Here’s my CIFAR10 from scratch with a Custom PyTorch Model. Based on Examples from Jeremy, Yannet and my fellow learners :slight_smile:

Appreciate any feedback. Goal was not to create the best model, but to show yet another example of how you could create a custom model and integrate with the Learner.

9 Likes

@gerardo I think that this is what you may have been looking for :slight_smile: Great stuff @ramesh, thx for sharing this :slight_smile:

We have feature requests to add Early Stopping and Model Checkpoints to prevent overfitting. You can find more here, under the Learner Fit Options - Wiki: Fastai Library Feature Requests)

I would like to know the thoughts on when to stop the model fitting process.

Maybe have an early_stopping_rounds (in XGBoost) / patience (in Keras) kind of a parameter that terminates the training process once the validation loss doesn’t decrease after so many rounds / epochs? This seems to work more often than not on many problems and many people are familiar with this API too. Do you suggest any better approaches?

EDIT: loss -> validation loss.

1 Like

I think this is coming in the course when we discuss creating our own parts of models or entire models. I started typing out a very long response again, but the way @jeremy walks through the methodology of going about this (starting with overfitting and then working towards a really well trained model) is imho outstanding :slight_smile:

I would not worry about overfitting as such just yet and in general would defer to @jeremy with regards to what the best course of action should be here.

BTW a gentleman who goes by the nick @smerity on Twitter wrote this super awesome post on model architecture and simplicity and I think if you combine the walkthrough of the methodology with the contents of this article, you will be in deep learning practitioner paradise :smiley:

3 Likes

Which loss do you look at not decreasing? With overfitting you will have a U shaped loss on your validation set.
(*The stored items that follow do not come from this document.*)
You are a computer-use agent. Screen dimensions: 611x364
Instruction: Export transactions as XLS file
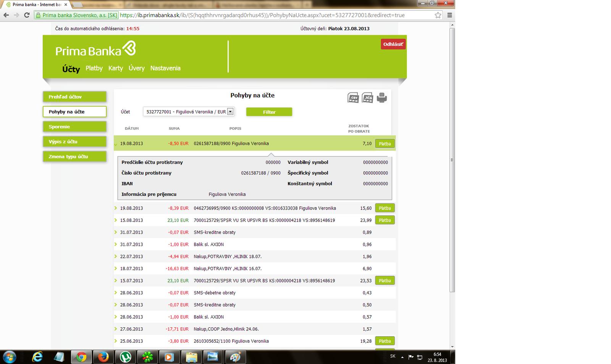(367, 98)
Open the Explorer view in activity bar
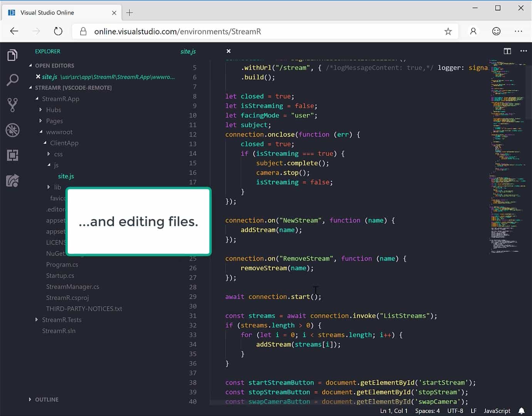This screenshot has height=416, width=532. coord(12,55)
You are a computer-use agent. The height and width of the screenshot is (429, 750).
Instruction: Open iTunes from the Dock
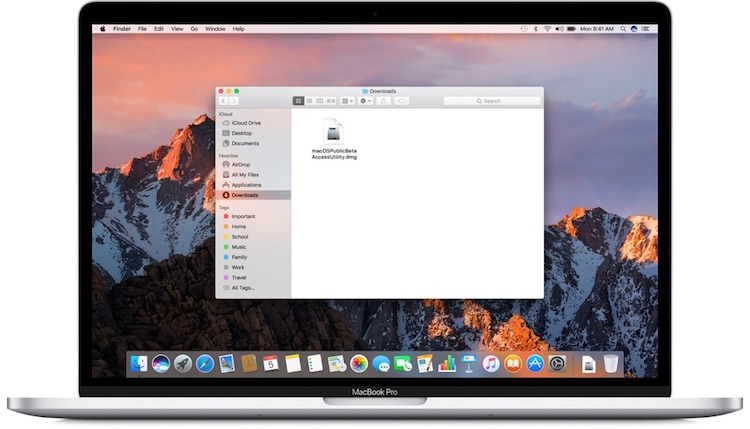pos(490,364)
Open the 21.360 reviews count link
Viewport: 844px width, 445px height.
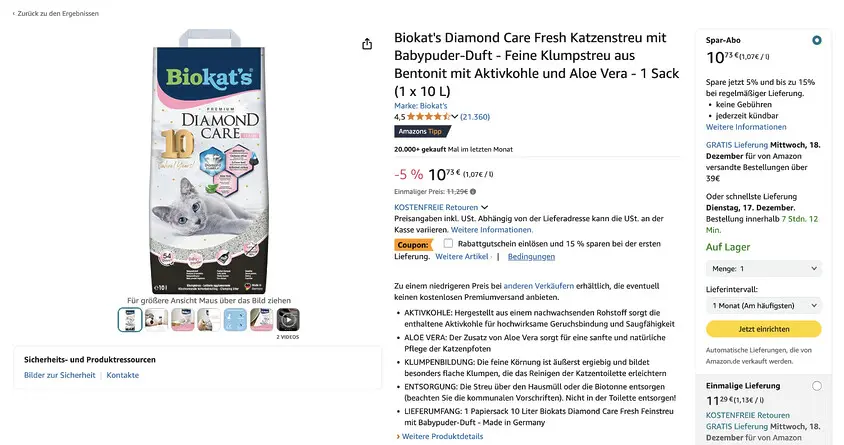point(475,117)
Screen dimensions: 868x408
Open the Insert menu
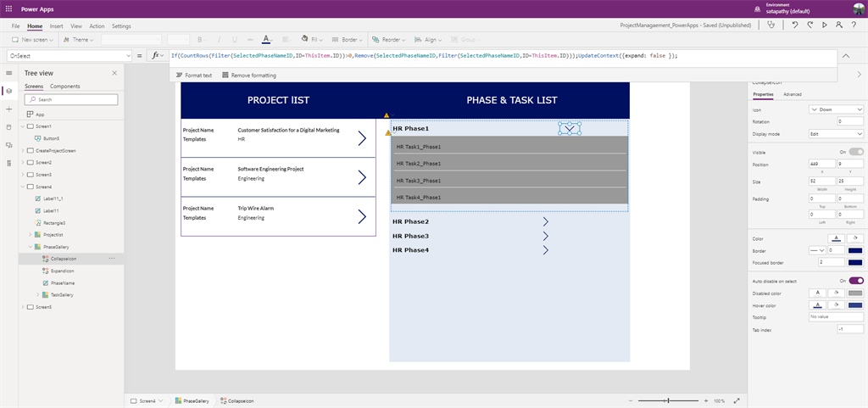[x=57, y=26]
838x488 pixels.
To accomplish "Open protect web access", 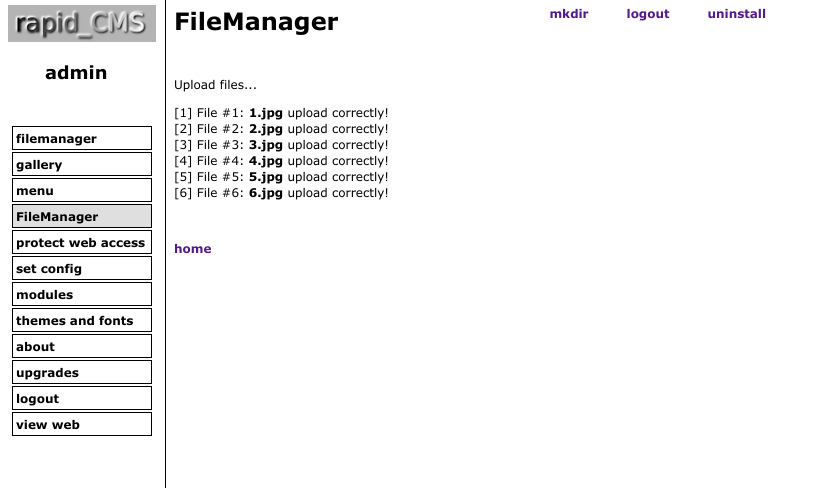I will tap(82, 243).
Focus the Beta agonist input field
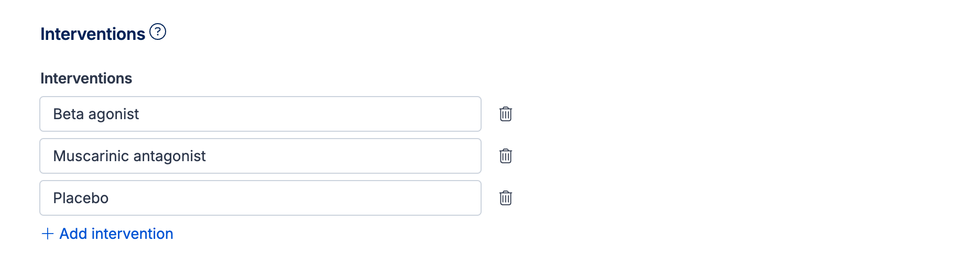 pyautogui.click(x=260, y=114)
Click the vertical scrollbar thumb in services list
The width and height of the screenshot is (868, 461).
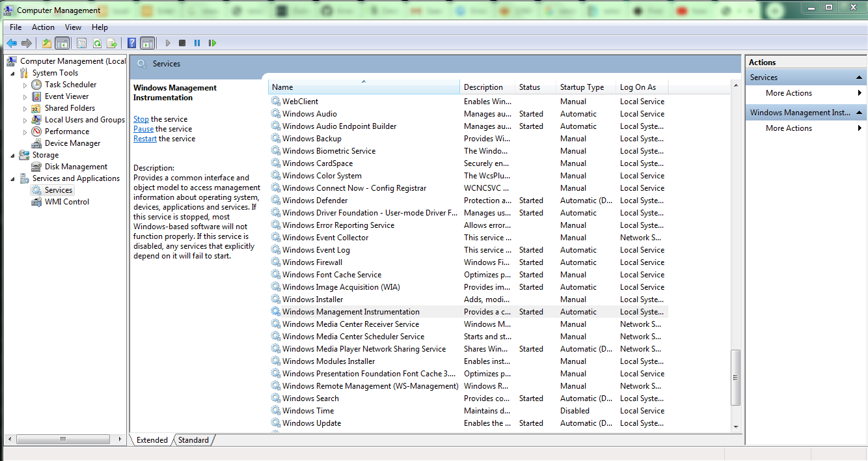[736, 377]
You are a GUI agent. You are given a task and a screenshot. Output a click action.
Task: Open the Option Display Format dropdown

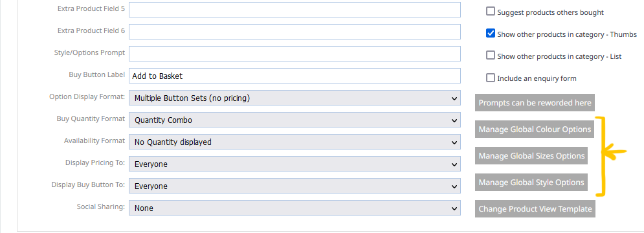click(294, 98)
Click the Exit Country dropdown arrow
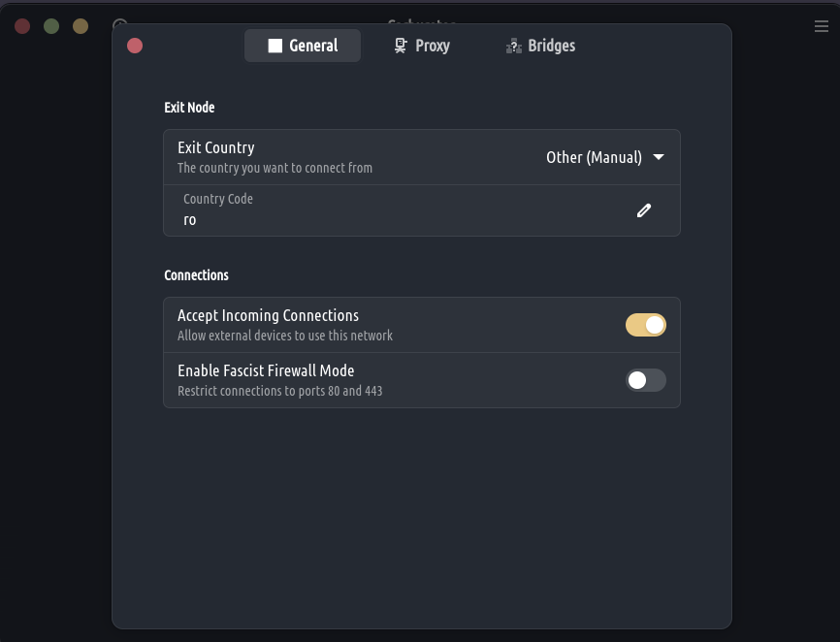The width and height of the screenshot is (840, 642). click(x=659, y=157)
And train set loss will stop decreasing only when you overfit.

But if you stop there at the bottom of the validation loss valley, this is also not great - you are completely skipping all the goodies that SGDR gives us in terms of finding a nice spot in the weight space.

But the main concern is - if you do early stopping, how do you know it is the best the model could get? It’s sort of like keeping your fingers crossed that somehow training this model of incompatible architecture, if you stop early, you will somehow arrive at the best answer you could on a different but related question that the model was not designed to answer :slight_smile:

What @jeremy has for us is 1000x better imho and I never came across this methodology being shared anywhere outside of fastai :slight_smile: I hear it is known in deep learning community but literally heard about it first from @jeremy and never heard about it anywhere else.

@ramesh This looks great! Thanks for sharing.

Well, I agree with you. This line makes a lot of sense!

Has anyone tried to to reach >0.9 accuracy by starting with 32x32 images from the beginning? I would like to understand what does it take (how many epochs, learning rate schedule, etc.) to get to the same accuracy as we do now (start training with 8x8, move to 16x16, …, and so on) with ~40-50 epochs in total. If I remember correctly the authors of cifar10 resnext model trained for 300 epochs. To me it looks that by gradually increasing the image size the model is learning faster.

We also use SGDR which is know for speeding things up quite a bit :slight_smile:

Nonetheless such comparison would be cool :slight_smile: I think this could be even pulled off using this notebook but not using the cycles, etc and comparing this also vs not resizing the images.